Jemand hatte Licht in die Welt gebracht.
Ich weiß nicht, warst du es, oder du, oder war es gar der wunderbare König, von dem der Adventskranz erzählt hatte?
Ja, und das Licht, es leuchtete ins Dunkel hinein bis in alle Ecken der Erde. Es leuchtete so hell, fast so hell wie einst, als ein Kind in Betlehem, arm und doch als König, in einem Stall geboren wurde.
Isabella Vogl
Hinführung: Wie der kleine traurige Stern strahlte.
Vorlesedauer: ca. 3 Minuten
Eventuell Personen: Erzähler(in), Sonne, Stern, Mond.

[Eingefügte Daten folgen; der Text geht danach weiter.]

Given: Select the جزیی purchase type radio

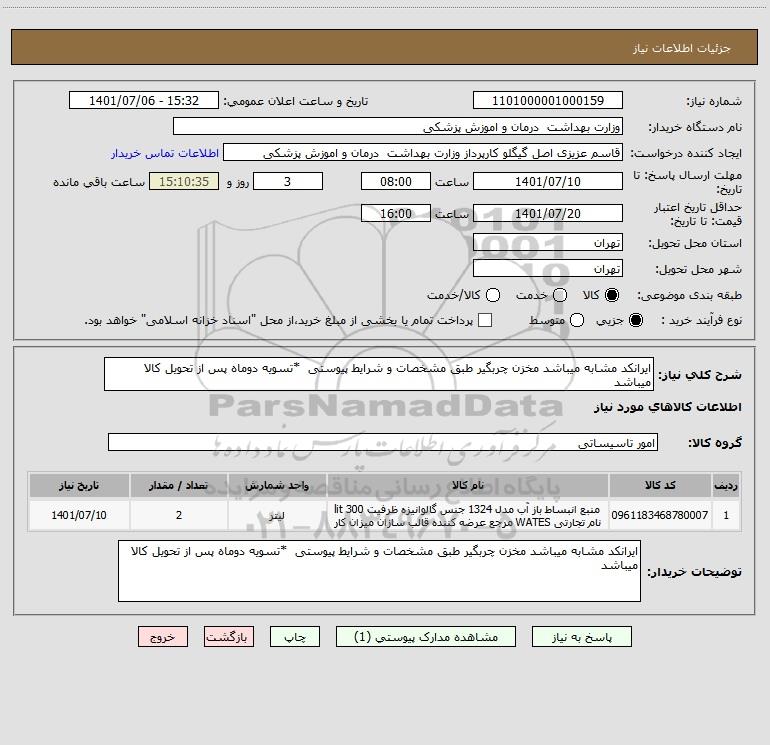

Erzähler(in): Vor langer, langer Zeit lebte einmal ein kleiner Stern. Er war so winzig, dass die Leute auf der Erde ihn nur dann sahen, wenn der Himmel ganz klar war und die großen Sterne prächtig leuchteten. Dann wurde es auch um ihn etwas heller. Von allen, die auf der Erde wohnten, ahnte niemand, mit welcher Verzweiflung der kleine Stern kämpfte.
So sehr er sich auch putzte, wie groß auch seine Mühe war – er leuchtete immer nur ein wenig. Manches Mal blinzelte er zu den großen Sternen hinüber, um herauszufinden, warum sie so hell leuchteten. Sie hatten sogar die Kraft, die Erde zu erhellen. Ach, könnte er doch auch so strahlen! Er fand keine Antwort auf seine Fragen, und so wurde er immer trauriger. Manchmal, wenn keiner es sah, weinte er auch ein wenig.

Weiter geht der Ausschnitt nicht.